The example of Ethereum has already proven this. With the launch of ETFs and the entry of institutional investors, ETH not only saw its price rise but also a significant decrease in volatility, resulting in a more mature market structure. Currently, the ETH reserve holdings of 69 Ethereum treasury entities have reached 4.1 million, accounting for 3.39% of Ethereum's circulating supply, with a holding value of approximately $20 billion. Ethereum recently broke its highest record in nearly four years, partly due to the purchases made by these entities.
Currently, Solana seems to be replicating this path, but its scale is still far behind BTC and ETH. With the addition of more institutional holders, the liquidity structure of SOL will undergo a qualitative change, potentially forming a more stable but also more concentrated holding pattern. Additionally, after BTC and ETH's spot ETH was approved for over a year, analysts have hinted that SOL's spot ETH may be approved this year.
Traditional financial institutions are interested in Solana not out of impulse but based on its unparalleled technological advantages. In balancing the three major challenges of blockchain (decentralization, security, and scalability), Solana stands out with its astonishing transaction processing capability and low Gas fees.
While Ethereum is still struggling with high transaction fees, Solana has been capable of processing thousands of transactions per second while maintaining almost negligible costs. For institutional investors accustomed to traditional financial efficiency, this performance undoubtedly meets their expectations.
More importantly, Solana's continuously growing ecosystem of decentralized applications (dApps), NFTs, and DeFi protocols provides it with a wealth of application scenarios and growth potential. This all-encompassing ecosystem prosperity is one of the key factors attracting institutional investors.
For developers and project parties on Solana, this is undoubtedly good news. More capital means more experiments, innovations, and application scenarios, and the ecosystem is expected to enter a new stage of accelerated development.

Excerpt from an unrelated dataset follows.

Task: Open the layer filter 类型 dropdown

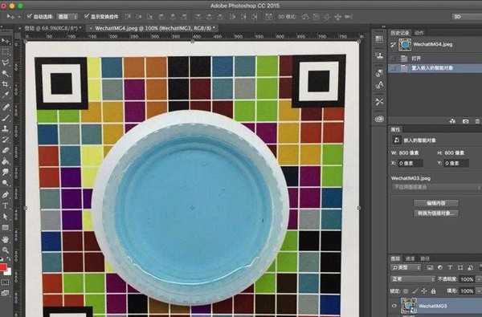Action: (x=406, y=267)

In particular, the success of the digital asset financial company model may give rise to more similar investment vehicles. This model not only provides institutional investors with a convenient entry channel but also offers a feasible path for the integration of traditional finance and the crypto world.

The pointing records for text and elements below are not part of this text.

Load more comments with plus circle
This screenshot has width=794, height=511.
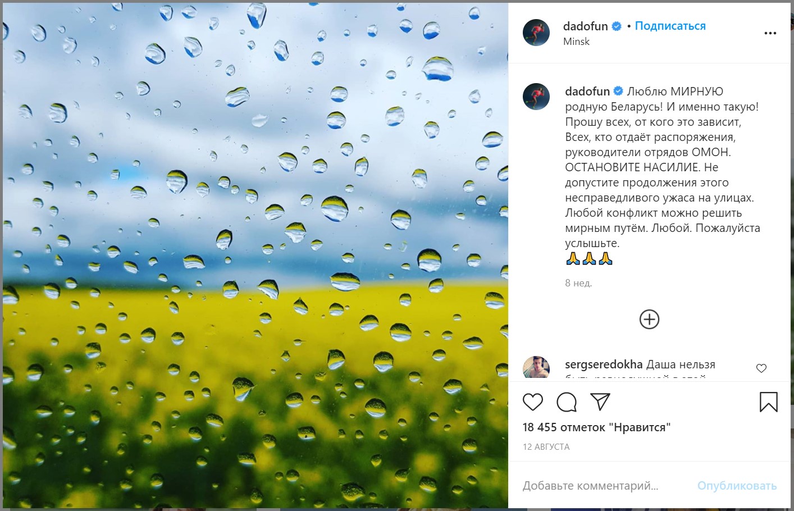coord(649,320)
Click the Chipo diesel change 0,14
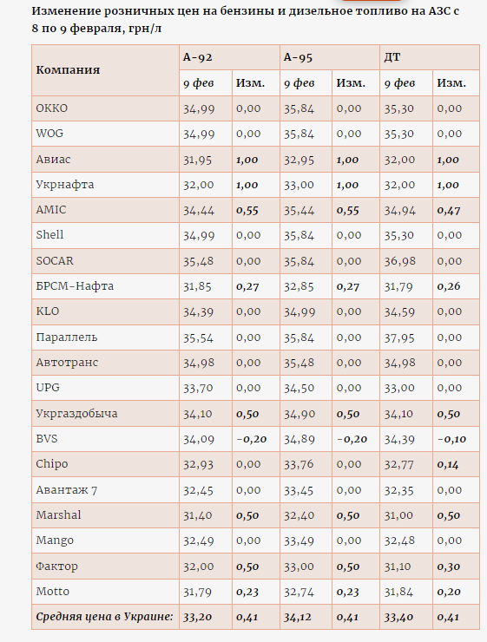 pos(448,464)
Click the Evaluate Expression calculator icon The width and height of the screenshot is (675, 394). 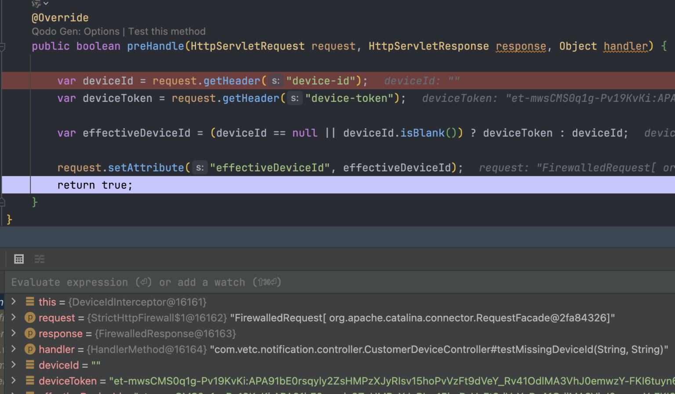(19, 259)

In the coming years, we may see more investment companies focusing on specific blockchain ecosystems emerge, forming a brand new landscape for institutional investment.
Potential risks of power redistribution
When Solana was born, few could foresee that it would attract so much institutional capital attention in just a few years. From nearly disappearing due to the collapse of FTX to becoming a favored investment target for institutional giants today, Solana's story itself is a reflection of the incredible allure of the crypto world.
The current wave of institutional investment is likely just the beginning. As pioneers like Pantera and Galaxy set benchmarks, more traditional financial institutions may follow suit, incorporating Solana into their diversified investment portfolios.
However, the large-scale entry of institutional capital has also brought new concerns. When a small group of institutions holds a significant amount of SOL, it somewhat re-concentrates what was originally a decentralized asset and may affect the degree of decentralization of the Solana network. The SOL treasury company DeFi Dev Corp. is actively accumulating tokens while also indicating on Twitter that they will vote in favor of the Alpenglow proposal, which will be launched by Solana this week. In simple terms, this proposal aims to make Solana's voting 'faster.' When ordinary users face these complex technical terms, will they follow the vote, turning Solana into a version that better aligns with the interests of large institutions?
Moreover, the risk of price manipulation may also increase. Once these large holders decide to adjust their positions, the market could face severe volatility.